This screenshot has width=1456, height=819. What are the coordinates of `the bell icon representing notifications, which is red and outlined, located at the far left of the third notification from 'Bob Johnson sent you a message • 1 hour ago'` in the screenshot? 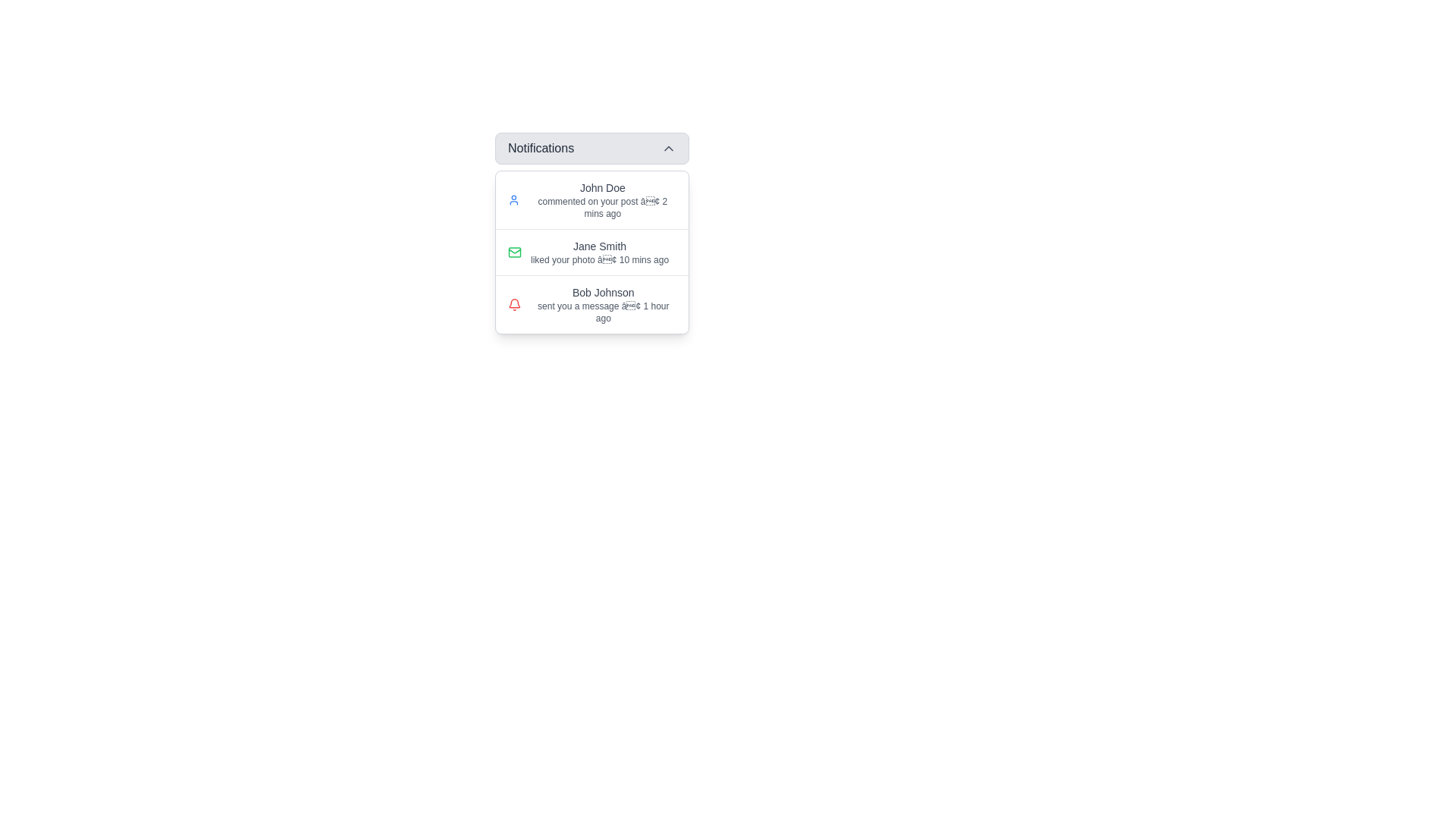 It's located at (514, 304).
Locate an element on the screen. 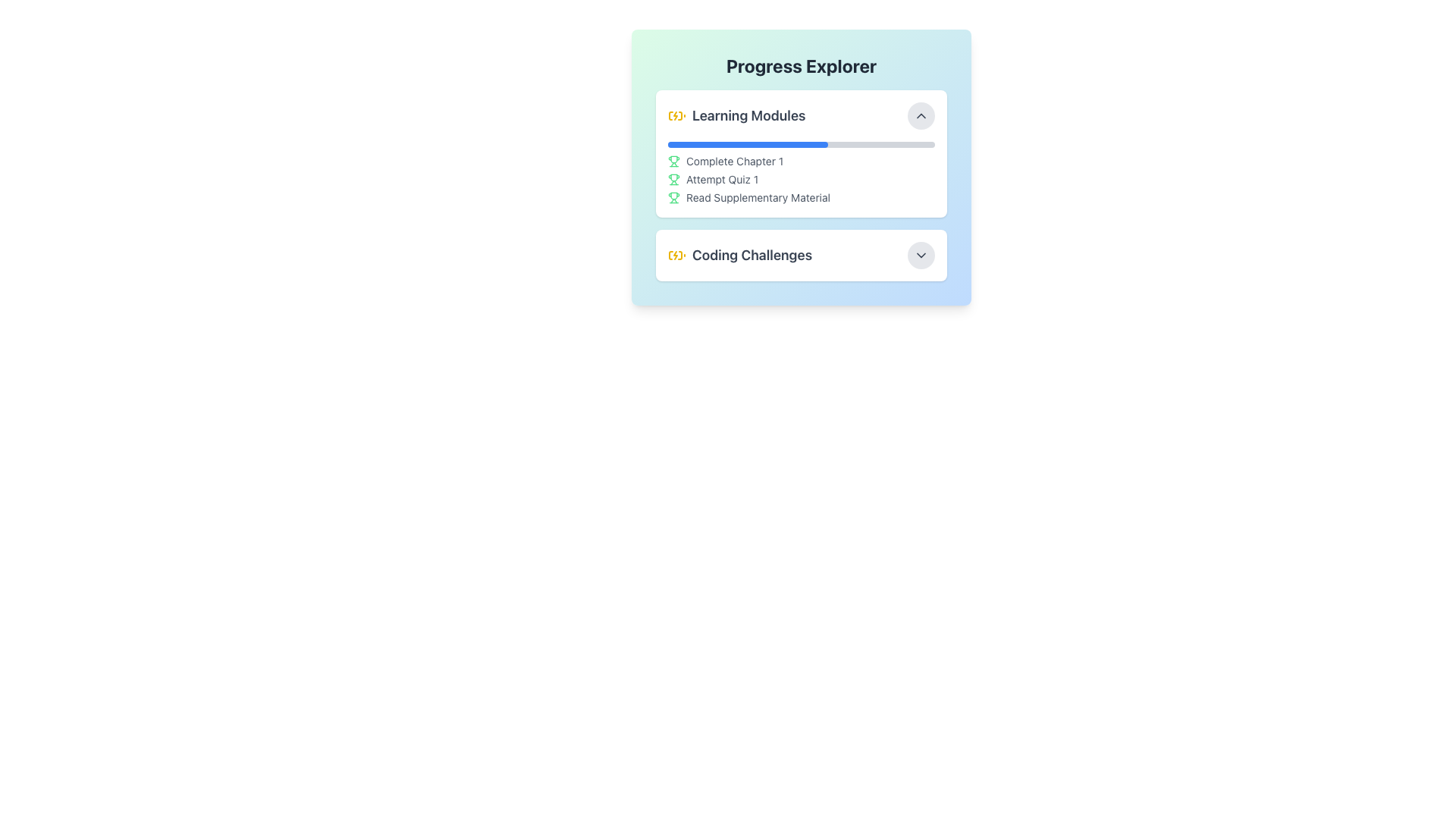 The width and height of the screenshot is (1456, 819). the trophy icon representing accomplishment, located to the left of the text 'Complete Chapter 1' in the 'Learning Modules' section is located at coordinates (673, 161).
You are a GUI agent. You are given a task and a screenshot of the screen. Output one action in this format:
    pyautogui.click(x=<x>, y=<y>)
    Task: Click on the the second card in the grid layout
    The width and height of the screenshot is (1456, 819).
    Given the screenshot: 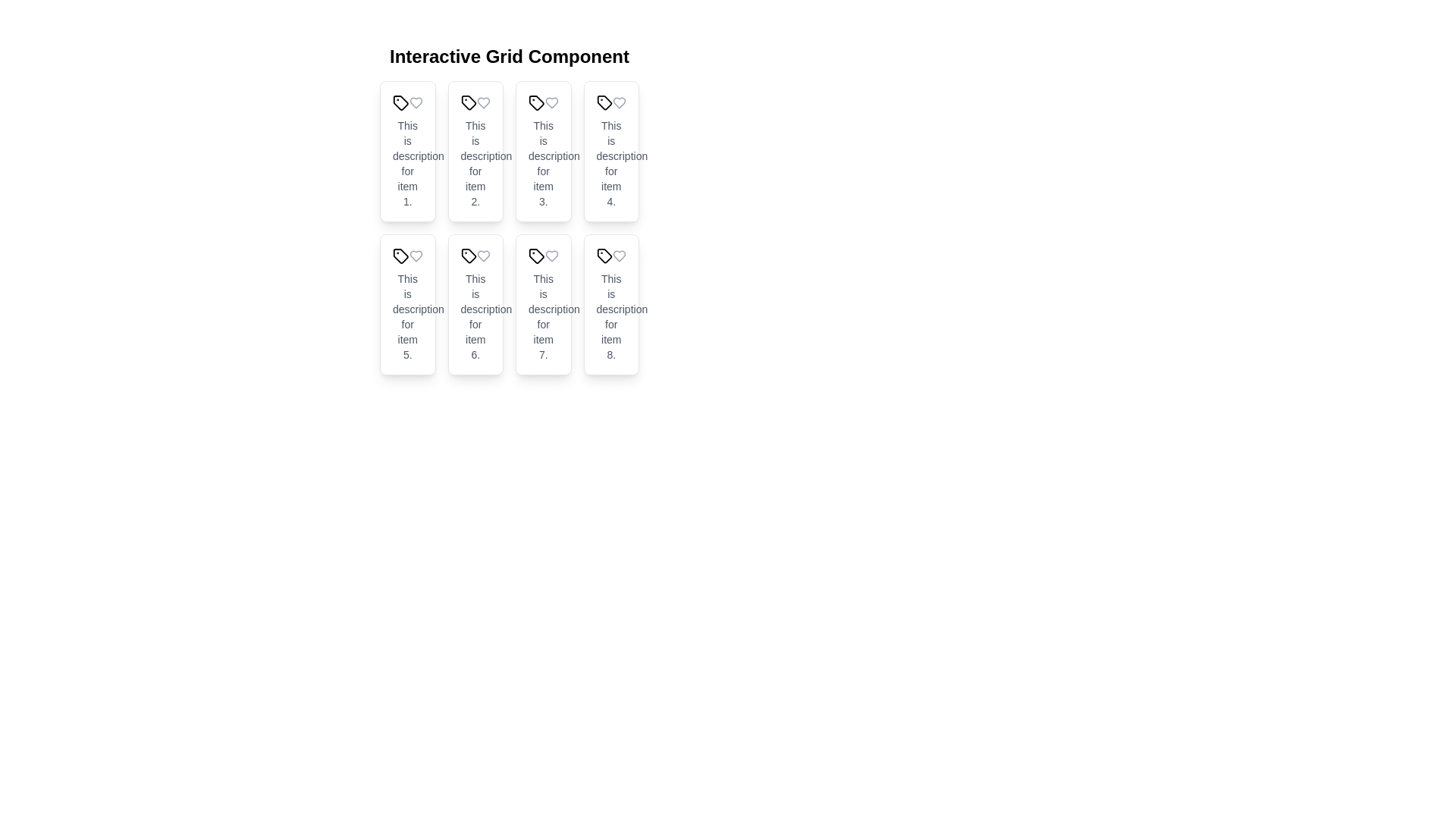 What is the action you would take?
    pyautogui.click(x=475, y=152)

================

- _Short exercise_
Copy the lines above verbatim, starting at the line that contains "You are a GUI" and stopping after the line that contains "Task: Click on".

- _Solution_
You are a GUI agent. You are given a task and a screenshot of the screen. Output one action in this format:
    pyautogui.click(x=<x>, y=<y>)
    Task: Click on the the second card in the grid layout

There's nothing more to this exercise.